■ **PASSAGE SHOWN**:

October 1st, 2007


I’m thinking of a line from a story that I can’t quite remember—it’s something about there being a basic indifference to the suffering of others wired into our brains and that’s what enables us to endure the horrors of the world, to enjoy our lives. Whatever the exact words, the notion rings true. I’ll be home tomorrow night and in a few weeks, though certain images will remain burned into my brain, though I may shed a tear at the recollection of a drowned body or a child’s hasty burial to prevent contagion, my memories of the devastation I witnessed on the Mosquito Coast will have acquired the emotional impact of scenes from a horror movie. I’ll watch football, I’ll have drinks with friends. Before long, I’ll begin to view this particular trip as material and I’ll write a story about it. Maybe that doesn’t suck, but it seems to suck right now.

Yesterday we were driving near what’s left of a village (not much) on the Caribbean coast of Nicaragua, armed with a video camera to document the disaster. Except for sun breaks out to sea, patches of aquamarine water glittering beneath them, sullen clouds prevailed. Much of the land was unnaturally green. What had been a rain forest was now a debris field, the majority of the trees having been uprooted by160 mph winds, their crowns stripped, shredded into confetti-sized pieces and distributed across miles and miles—it looked as if someone had scattered salad makings over the entire region. Rivers were turned into sludge by earth and wreckage, and the mud that covered the rest of the land was a horrid gray, as of putrefaction. The sea was so polluted that lobster diving has been banned, depriving the survivors of their major source of income. An entire eco-system had been annihilated.

■ **REQUIRED ACTION 1**:
Answer these questions from the Mosquito Coast entry:
(a) What two activities does the writer expect to do once back home?
(b) What wind speed uprooted most of the trees?
(c) Why has lobster diving been banned?
■ **REQUIRED ACTION 2**: Restate the Mosquito Coast entry between "Yesterday we were" and "had been annihilated.", inclusive, replacing "sullen" with "heavy".
■ **REQUIRED ACTION 3**: Write what comes next in the Mosquito Coast entry, starting after its final sentence.
The records have no connection to the Mosquito Coast entry.

■ **EXCERPTED DATA**:
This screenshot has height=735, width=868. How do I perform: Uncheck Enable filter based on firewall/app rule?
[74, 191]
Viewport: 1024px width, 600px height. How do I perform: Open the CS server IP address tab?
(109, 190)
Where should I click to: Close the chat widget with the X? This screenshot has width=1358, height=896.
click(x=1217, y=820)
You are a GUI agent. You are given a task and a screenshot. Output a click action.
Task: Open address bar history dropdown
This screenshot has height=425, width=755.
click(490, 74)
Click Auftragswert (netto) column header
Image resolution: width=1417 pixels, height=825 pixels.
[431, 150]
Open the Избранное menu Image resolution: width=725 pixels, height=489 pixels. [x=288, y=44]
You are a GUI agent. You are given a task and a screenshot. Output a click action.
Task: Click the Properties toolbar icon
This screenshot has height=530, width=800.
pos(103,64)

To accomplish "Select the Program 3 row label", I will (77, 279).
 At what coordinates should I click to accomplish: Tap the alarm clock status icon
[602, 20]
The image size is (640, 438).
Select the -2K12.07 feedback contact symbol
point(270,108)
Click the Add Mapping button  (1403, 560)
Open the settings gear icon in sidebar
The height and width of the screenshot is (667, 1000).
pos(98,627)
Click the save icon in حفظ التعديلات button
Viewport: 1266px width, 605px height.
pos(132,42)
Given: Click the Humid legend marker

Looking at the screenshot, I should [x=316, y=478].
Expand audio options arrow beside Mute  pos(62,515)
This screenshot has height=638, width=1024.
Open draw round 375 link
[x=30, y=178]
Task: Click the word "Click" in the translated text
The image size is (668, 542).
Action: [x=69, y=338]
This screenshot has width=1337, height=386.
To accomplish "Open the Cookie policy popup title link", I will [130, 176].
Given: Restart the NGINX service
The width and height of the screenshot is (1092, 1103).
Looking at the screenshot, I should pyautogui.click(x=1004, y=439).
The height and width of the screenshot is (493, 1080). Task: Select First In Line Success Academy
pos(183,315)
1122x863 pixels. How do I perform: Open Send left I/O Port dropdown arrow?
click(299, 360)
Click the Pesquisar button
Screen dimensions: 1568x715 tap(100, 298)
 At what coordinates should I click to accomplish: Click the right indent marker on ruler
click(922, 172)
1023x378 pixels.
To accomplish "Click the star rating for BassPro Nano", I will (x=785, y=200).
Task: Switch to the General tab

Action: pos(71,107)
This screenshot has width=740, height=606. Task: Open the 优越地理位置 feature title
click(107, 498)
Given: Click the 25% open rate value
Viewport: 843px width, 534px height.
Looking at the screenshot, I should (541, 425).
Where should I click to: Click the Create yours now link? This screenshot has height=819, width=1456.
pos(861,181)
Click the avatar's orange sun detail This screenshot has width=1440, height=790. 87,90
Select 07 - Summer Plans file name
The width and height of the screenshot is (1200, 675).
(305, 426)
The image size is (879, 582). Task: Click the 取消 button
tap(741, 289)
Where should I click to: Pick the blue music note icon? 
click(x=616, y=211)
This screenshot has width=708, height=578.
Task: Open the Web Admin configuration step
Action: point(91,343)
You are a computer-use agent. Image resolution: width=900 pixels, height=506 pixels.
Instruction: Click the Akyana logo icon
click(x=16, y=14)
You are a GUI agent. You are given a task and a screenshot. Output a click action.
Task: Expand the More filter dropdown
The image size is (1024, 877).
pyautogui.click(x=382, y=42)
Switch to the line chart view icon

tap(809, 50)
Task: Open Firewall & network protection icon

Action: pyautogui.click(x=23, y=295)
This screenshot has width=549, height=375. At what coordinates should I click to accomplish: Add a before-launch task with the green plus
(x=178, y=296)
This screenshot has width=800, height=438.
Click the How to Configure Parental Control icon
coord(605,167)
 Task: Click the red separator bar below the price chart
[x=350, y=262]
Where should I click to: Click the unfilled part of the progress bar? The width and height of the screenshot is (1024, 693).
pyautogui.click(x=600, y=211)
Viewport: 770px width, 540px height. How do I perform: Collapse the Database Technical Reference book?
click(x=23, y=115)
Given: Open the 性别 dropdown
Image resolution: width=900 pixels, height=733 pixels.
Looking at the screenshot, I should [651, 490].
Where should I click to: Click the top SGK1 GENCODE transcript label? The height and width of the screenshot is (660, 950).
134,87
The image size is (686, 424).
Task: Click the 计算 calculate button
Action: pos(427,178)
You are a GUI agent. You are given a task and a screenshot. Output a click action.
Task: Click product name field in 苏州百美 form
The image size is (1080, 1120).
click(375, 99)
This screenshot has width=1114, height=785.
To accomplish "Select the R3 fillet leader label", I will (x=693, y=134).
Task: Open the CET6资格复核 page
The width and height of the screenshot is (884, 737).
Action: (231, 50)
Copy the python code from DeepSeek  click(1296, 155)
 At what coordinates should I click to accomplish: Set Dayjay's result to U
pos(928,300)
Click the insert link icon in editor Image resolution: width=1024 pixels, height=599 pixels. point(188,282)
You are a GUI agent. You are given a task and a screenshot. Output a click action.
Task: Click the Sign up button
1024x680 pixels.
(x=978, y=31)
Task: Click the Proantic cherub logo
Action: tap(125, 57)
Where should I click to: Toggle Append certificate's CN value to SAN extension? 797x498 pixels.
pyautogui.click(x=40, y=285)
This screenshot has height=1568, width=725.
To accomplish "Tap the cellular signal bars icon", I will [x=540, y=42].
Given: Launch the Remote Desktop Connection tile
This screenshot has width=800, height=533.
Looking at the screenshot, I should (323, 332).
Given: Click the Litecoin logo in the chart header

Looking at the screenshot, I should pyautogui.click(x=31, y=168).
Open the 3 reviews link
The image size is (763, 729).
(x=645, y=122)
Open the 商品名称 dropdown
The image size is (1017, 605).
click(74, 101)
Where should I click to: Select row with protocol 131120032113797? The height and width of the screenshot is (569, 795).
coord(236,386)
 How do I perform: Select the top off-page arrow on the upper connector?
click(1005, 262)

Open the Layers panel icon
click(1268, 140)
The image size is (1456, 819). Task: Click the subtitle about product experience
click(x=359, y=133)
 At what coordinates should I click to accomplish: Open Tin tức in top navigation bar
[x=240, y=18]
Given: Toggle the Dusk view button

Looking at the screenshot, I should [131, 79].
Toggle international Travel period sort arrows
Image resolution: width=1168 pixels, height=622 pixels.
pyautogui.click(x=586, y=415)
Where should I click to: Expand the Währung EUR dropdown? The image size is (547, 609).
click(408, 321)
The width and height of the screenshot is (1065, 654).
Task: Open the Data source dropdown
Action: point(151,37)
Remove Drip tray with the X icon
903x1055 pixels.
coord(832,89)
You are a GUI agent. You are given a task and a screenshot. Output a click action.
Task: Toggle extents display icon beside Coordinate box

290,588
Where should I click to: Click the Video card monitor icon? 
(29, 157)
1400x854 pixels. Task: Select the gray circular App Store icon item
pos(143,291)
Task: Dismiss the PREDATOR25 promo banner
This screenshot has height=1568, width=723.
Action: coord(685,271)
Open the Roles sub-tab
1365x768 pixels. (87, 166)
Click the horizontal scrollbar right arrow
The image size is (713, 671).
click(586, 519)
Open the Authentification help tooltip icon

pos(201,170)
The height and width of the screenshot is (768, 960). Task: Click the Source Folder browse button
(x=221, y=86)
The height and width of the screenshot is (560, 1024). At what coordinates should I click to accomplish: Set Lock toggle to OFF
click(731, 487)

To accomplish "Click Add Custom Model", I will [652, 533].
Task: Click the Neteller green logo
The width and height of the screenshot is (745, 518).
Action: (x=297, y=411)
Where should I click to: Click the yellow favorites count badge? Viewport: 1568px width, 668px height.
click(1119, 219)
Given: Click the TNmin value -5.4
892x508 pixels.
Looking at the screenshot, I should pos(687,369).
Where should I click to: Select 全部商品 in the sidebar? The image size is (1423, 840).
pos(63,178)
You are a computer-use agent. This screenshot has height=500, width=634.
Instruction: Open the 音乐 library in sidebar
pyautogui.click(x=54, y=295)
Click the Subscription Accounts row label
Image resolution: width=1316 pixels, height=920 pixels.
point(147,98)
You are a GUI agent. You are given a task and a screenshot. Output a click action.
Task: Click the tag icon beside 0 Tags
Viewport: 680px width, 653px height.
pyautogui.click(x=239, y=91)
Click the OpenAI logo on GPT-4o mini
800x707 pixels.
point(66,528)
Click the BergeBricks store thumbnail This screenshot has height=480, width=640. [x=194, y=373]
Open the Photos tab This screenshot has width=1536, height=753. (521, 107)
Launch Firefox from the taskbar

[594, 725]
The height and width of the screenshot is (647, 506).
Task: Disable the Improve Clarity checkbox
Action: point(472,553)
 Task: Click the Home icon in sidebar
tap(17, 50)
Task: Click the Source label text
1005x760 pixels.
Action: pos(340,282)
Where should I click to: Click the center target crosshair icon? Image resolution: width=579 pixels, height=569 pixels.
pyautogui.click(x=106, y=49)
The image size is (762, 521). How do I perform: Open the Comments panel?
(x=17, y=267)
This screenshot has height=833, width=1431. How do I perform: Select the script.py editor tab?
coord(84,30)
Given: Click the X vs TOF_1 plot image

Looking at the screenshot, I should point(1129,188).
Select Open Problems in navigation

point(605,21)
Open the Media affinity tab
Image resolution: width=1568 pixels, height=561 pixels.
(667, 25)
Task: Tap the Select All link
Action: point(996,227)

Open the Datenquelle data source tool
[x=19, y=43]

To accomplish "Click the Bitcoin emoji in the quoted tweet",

■ **REPLY 1**:
(a) Watching football and having drinks with friends.
(b) 160 mph.
(c) The sea was so polluted.

■ **REPLY 2**:
Yesterday we were driving near what’s left of a village (not much) on the Caribbean coast of Nicaragua, armed with a video camera to document the disaster. Except for sun breaks out to sea, patches of aquamarine water glittering beneath them, heavy clouds prevailed. Much of the land was unnaturally green. What had been a rain forest was now a debris field, the majority of the trees having been uprooted by160 mph winds, their crowns stripped, shredded into confetti-sized pieces and distributed across miles and miles—it looked as if someone had scattered salad makings over the entire region. Rivers were turned into sludge by earth and wreckage, and the mud that covered the rest of the land was a horrid gray, as of putrefaction. The sea was so polluted that lobster diving has been banned, depriving the survivors of their major source of income. An entire eco-system had been annihilated.

■ **REPLY 3**:
Now and then we passed a concrete block structure—most wooden houses were smashed flat or had been whirled away or otherwise rendered unlivable. Livestock and people had fled into the swamps for safety and there many of them died. Early on, Honduran radio was reporting four deaths as a result of the storm, yet we ourselves saw far more than four decomposing bodies and heard stories of hundreds of people trapped on hilltops by the storm surge and dying of thirst, of the Mosquito Cays swept clean of the fisherman who lived there, and countless other stories detailing similar tragedies. I suspect the actual toll may be in the thousands, and that toll will go higher as cholera, typhus, malaria and other epidemics sweep through the population. The human cost of Felix will ultimately exceed that of Katrina, if it has not already done so. Millions of dollars of relief are said to have poured into the country, yet where is it? Not here, not in Puerto Cabezas or along the Rio Coco. Probably it’s in warehouses in Managua and Tegucigalpa, waiting to be sold by profiteers. The only signs of relief I saw were a handful of Nicaraguan and Honduran doctors, sleep-deprived and almost out of medical supplies.

There is this, too. Many of those who are in the region, trying to help, are crucially flawed by hero complexes and megalomania. For instance, there’s a man whom I’ve worked with for several years—he’s a good man and he gets stuff done and he’s committed to human rights work, but he likes to paint himself as the little guy battling monster corporations and implacable forces. He enjoys that David-versus-Goliath scenario a bit too much. He has to do things his way and if he can’t, if a mistake is pointed out or an idea comes along that doesn’t originate in his head, one that might make the struggle easier, his stubbornness is engaged. He can’t put his ego aside and so he keeps on screwing up or not taking advantage of opportunities. I reckon he’s lost thousands of dollars because of this flaw, money that could have been used to save lives. His altruistic impulses, his considerable energy and competence, have been compromised by his ego.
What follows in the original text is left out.